One of the most interesting and absorbing books I’ve ever read would have to be House of Leaves by Mark Z. Danielewski. I found out about this book from a conversation that I had with two friends one afternoon. Friend #1 read the book and found it to be creepy and weird and very rewarding. Friend #2 found the book to be too difficult to read and couldn’t finish it. Intrigued, I borrowed the book off of Friend #2 and proceeded to read it. I can’t recall how long it took me to finish, but I remember it being a while. Originally published and circulated by hand, the officially released book retains that DIY feeling. When holding it in your hands, it almost still feels warm like a pile of pages straight off the copying machine. The book has three distinct levels to it and each level maintains its own unique shifting text and page layouts. Level 1 recounts the life of a young man who finds a dead blind man’s trunk that is stuffed with information meticulously describing a video that the blind man seems to have at some point watched. Except that he is blind. And the video never even existed. And neither did the family that the video is supposed to be made by. But that doesn’t stop him from describing it so complexly and completely that it becomes real and begins to affect his life. Level 2 consists of the blind man’s story that the young man is able to put together from his belongings. Level 3 consists of the story of the family that the video is about, documenting what happens after they find that the interior of their home is actually bigger than the exterior. Both Levels 2 and 3 begin to have terrifying effects on Level 1 as the young man delves deeper and deeper into the fictional mythology. Does that even make any sense? My point is that this book does what Inception wished it could have. It creates a revolving set of fictional worlds that weave throughout the story and forces the reader to physically manipulate the book in a variety of ways to finish it. I will admit that I didn’t read all of the footnotes.

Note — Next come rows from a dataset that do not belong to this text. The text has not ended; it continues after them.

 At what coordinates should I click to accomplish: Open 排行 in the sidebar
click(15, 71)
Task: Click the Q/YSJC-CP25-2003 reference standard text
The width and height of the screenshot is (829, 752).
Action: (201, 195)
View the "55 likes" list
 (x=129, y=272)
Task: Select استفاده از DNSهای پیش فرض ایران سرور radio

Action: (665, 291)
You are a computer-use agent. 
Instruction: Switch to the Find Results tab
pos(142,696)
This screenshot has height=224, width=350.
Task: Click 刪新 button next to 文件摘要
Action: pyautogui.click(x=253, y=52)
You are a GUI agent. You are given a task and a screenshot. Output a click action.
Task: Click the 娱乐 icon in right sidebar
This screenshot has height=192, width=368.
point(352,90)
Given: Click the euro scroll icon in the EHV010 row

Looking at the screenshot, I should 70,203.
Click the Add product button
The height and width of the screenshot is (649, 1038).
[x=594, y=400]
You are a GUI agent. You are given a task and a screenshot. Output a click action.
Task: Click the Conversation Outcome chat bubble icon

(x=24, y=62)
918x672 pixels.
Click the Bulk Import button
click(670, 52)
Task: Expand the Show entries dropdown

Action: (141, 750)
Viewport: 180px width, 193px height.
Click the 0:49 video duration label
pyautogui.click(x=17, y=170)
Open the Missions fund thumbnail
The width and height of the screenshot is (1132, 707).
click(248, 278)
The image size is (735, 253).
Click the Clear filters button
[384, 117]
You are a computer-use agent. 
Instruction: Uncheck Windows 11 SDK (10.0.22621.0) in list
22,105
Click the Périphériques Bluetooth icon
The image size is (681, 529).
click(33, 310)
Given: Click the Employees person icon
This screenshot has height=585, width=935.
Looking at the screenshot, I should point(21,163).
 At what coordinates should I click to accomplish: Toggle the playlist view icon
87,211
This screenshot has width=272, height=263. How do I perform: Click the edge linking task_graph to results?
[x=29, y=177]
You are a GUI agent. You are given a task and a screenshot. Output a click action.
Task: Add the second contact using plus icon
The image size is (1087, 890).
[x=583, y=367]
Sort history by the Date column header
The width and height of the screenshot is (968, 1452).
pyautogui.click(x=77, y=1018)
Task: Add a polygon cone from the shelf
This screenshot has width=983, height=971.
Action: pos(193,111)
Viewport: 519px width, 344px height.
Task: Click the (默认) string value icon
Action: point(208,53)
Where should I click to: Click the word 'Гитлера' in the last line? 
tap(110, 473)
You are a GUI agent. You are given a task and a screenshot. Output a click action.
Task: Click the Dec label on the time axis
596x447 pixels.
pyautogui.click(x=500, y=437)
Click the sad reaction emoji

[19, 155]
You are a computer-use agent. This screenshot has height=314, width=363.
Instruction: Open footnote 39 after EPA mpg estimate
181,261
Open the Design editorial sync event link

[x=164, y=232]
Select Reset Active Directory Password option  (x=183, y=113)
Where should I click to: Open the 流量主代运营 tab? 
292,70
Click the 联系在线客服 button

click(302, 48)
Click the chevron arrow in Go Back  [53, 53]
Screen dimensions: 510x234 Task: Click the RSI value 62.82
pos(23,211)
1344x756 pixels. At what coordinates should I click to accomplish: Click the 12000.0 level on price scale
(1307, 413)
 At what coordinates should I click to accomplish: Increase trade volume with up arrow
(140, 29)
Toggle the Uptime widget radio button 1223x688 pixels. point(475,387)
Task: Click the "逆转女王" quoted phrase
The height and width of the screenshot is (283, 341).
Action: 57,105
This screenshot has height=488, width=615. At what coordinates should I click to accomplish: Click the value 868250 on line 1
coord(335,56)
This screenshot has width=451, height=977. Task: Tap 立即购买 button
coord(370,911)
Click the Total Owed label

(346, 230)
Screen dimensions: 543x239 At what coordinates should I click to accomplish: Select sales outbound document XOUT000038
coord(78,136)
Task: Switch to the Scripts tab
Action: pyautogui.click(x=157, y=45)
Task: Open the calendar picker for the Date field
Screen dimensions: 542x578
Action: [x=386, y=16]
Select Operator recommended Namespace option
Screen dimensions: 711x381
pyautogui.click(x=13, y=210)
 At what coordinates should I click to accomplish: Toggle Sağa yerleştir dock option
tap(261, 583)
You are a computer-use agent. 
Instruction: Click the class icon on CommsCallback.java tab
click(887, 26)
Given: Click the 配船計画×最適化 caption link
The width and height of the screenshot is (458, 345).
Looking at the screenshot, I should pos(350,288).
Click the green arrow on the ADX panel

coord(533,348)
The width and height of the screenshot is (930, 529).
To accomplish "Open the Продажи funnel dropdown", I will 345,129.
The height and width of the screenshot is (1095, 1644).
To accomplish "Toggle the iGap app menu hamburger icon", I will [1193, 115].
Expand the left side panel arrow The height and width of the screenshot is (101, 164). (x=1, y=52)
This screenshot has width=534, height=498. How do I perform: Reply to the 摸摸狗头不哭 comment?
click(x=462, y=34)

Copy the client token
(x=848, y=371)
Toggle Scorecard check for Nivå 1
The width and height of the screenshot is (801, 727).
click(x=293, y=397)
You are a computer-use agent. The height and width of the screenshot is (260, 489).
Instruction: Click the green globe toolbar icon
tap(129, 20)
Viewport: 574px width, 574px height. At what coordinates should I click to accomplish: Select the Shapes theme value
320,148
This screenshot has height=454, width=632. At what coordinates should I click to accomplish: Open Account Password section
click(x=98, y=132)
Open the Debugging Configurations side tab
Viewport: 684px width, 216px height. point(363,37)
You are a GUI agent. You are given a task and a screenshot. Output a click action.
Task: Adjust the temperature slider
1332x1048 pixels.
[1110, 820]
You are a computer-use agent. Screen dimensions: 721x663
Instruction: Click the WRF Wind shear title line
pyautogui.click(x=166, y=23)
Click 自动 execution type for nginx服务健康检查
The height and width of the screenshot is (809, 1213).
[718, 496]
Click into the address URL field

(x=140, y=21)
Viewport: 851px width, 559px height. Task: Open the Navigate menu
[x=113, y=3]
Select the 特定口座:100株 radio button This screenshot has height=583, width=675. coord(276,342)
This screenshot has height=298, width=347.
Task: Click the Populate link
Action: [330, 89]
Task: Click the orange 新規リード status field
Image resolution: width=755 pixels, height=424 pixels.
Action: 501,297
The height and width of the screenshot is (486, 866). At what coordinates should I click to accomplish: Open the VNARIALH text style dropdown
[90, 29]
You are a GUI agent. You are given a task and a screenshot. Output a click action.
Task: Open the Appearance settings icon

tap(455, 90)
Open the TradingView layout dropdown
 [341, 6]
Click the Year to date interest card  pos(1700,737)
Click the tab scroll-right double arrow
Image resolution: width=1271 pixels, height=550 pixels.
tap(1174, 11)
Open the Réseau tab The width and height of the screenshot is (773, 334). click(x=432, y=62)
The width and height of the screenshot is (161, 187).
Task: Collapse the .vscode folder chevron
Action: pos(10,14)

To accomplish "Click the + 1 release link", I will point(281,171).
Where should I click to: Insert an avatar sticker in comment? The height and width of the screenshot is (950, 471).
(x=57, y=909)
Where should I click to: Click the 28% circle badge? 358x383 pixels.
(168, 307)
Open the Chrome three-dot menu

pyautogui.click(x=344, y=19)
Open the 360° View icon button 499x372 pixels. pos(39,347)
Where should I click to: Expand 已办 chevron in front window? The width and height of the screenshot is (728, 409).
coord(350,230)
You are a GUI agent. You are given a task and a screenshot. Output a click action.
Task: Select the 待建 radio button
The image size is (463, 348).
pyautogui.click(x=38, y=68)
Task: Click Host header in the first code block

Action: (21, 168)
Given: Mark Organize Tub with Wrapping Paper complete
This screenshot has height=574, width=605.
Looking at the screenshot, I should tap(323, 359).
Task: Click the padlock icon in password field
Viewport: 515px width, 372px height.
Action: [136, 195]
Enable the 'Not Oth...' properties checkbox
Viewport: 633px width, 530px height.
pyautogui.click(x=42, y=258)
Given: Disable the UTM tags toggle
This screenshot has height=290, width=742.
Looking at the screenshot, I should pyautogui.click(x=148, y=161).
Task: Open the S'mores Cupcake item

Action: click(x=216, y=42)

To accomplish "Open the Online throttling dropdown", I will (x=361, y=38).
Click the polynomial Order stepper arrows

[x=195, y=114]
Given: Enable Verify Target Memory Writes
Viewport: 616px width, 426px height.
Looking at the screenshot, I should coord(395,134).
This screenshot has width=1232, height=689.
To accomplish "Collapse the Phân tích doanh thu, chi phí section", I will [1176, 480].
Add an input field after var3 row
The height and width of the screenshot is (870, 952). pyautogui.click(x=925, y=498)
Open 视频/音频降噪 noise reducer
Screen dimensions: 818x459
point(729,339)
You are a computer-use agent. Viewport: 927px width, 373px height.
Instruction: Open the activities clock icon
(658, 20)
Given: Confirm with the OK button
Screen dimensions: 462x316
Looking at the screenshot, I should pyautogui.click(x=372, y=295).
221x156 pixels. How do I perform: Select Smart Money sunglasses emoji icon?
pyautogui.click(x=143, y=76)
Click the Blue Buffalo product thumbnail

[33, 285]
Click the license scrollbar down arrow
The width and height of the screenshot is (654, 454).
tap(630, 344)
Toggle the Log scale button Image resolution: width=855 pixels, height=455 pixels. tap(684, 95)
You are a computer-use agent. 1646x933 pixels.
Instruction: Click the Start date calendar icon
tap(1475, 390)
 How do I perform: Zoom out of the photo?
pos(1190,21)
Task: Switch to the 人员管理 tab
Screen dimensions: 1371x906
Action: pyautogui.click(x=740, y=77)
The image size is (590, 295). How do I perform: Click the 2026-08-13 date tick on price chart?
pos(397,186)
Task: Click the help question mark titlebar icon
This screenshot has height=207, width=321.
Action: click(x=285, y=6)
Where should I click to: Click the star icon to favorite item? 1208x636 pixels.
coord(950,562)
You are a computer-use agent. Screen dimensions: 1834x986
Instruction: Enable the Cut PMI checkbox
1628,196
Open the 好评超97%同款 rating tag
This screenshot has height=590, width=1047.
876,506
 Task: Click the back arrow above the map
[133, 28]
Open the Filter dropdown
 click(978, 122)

The second book, I didn’t have as much success with. After finishing the Invisibles, a genre and gender bending, weirdo punk rock comic series by Grant Morrison, I heard some rumblings about the Illuminatus Trilogy by Robert Shea and Robert Anton Wilson. It was to contain a lot of what made the Invisibles great. When reading, I got the distinct feeling that almost every contemporary conspiracy theory got its humble beginnings in these 816 pages, of which I made it to 786. I finished a paragraph in the middle of a chapter and just stopped. I couldn’t take it anymore. This isn’t to say that it is not good. In fact, I’d probably say that the book is great. Like House of Leaves, the history that it tackles is meticulously researched and outlined for the reader. Alternate viewpoints to actual historical events are complex and believable. The mythology of chaos and the religion of Discordianism are introduced with all the confusion that they represent. Perspective changes happen without warning and often times in the middle of a paragraph. Time and space are bent and broken, often times leaving the reader stranded in entirely unfamiliar landscapes. This book is not for the weak of mind. I failed at finishing this, but that shouldn’t discourage you. As pointed out earlier, I am a bit of a halfwit. Get out there and take the Illuminatus Trilogy challenge. Or you could just read the Invisibles and Sewer, Gas and Electric (The Public Works Trilogy) and call it even.